[Anima] some implementor comments on RFC8994

Michael Richardson <mcr+ietf@sandelman.ca> Wed, 22 September 2021 21:20 UTC

From: Michael Richardson <mcr+ietf@sandelman.ca>
To: anima@ietf.org
cc: Minerva-project@lists.sandelman.ca
MIME-Version: 1.0
Content-Type: multipart/signed; boundary="=-=-="; micalg="pgp-sha512"; protocol="application/pgp-signature"
Date: Wed, 22 Sep 2021 17:20:03 -0400
Message-ID: <27729.1632345603@localhost>
Archived-At: <https://mailarchive.ietf.org/arch/msg/anima/NPegpCKfF2fwQqd0E4gYEvV3gGw>
Subject: [Anima] some implementor comments on RFC8994
Precedence: list

As some of you know I have been working on an RFC8994 (ACP) implementation
since Nov. 2020. About 700 hours internally funded, with bursts of effort
followed by weeks of it being lower priority.

The code is in Rust, and it's my first major project in Rust.
But, with sub-components in C (OpenswanX:IKEv2), and C++ (Unstrung:RPL)
It is not yet integrated with my RFC8995 code, that comes next.
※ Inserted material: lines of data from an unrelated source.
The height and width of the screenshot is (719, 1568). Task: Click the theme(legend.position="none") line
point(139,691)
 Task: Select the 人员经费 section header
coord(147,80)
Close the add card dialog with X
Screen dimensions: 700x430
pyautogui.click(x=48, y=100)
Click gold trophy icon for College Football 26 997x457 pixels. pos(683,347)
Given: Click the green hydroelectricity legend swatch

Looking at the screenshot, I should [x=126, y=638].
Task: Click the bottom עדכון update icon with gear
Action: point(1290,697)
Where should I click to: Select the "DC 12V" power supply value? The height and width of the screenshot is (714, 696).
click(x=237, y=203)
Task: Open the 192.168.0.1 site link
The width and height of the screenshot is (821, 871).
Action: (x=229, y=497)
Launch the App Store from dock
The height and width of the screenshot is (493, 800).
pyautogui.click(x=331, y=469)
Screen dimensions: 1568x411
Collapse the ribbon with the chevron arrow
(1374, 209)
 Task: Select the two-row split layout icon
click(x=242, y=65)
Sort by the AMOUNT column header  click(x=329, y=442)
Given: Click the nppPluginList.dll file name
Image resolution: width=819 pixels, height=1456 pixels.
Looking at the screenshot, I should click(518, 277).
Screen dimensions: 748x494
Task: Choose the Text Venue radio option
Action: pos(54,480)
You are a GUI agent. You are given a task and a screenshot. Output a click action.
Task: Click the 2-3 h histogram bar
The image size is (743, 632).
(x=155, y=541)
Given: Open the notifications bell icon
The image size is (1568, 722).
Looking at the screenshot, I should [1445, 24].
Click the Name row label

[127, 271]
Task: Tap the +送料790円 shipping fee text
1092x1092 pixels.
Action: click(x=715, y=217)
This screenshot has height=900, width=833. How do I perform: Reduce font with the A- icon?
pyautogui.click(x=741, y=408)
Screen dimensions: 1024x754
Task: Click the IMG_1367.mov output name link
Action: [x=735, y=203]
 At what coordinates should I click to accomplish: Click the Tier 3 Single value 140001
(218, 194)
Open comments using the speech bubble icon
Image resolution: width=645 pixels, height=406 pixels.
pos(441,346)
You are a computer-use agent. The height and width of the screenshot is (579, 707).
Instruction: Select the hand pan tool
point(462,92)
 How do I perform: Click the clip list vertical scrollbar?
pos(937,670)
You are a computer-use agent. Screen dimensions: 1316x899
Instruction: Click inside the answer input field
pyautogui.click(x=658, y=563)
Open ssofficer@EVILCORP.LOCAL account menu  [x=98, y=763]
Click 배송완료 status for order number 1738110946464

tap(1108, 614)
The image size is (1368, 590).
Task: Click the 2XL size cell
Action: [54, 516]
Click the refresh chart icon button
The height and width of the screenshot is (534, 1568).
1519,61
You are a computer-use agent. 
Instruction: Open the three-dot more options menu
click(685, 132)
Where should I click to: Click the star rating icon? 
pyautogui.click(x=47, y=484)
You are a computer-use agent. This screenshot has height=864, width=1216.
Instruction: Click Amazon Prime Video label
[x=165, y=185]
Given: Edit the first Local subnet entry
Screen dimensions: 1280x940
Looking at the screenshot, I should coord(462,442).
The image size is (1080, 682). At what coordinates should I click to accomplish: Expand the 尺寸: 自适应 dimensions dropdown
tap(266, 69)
I wanted to share a few thoughts. Since TL;DR>, I'm putting my discussion
points first, and then the summary of architecture. Some things belong in
IPsecME WG, but I'll post that separately at some point.
This posting is from notes I wrote up at:
https://github.com/AnimaGUS-minerva/connect/tree/main/doc

I've managed to assemble all the pieces, and I see DIO/DAOs in the overlay
network, but then I add a third node and things fail. Dr. Atwood and his
students want to play with this code.

I am now convinced that either my plans how to use VTI/fwmark with the Linux
XFRM kernel stack will not work, or that I'm using it wrong, and I have to go
back to a simpler test case. Things are falling apart when I'm trying to
make the second tunnel. This email is not about that part.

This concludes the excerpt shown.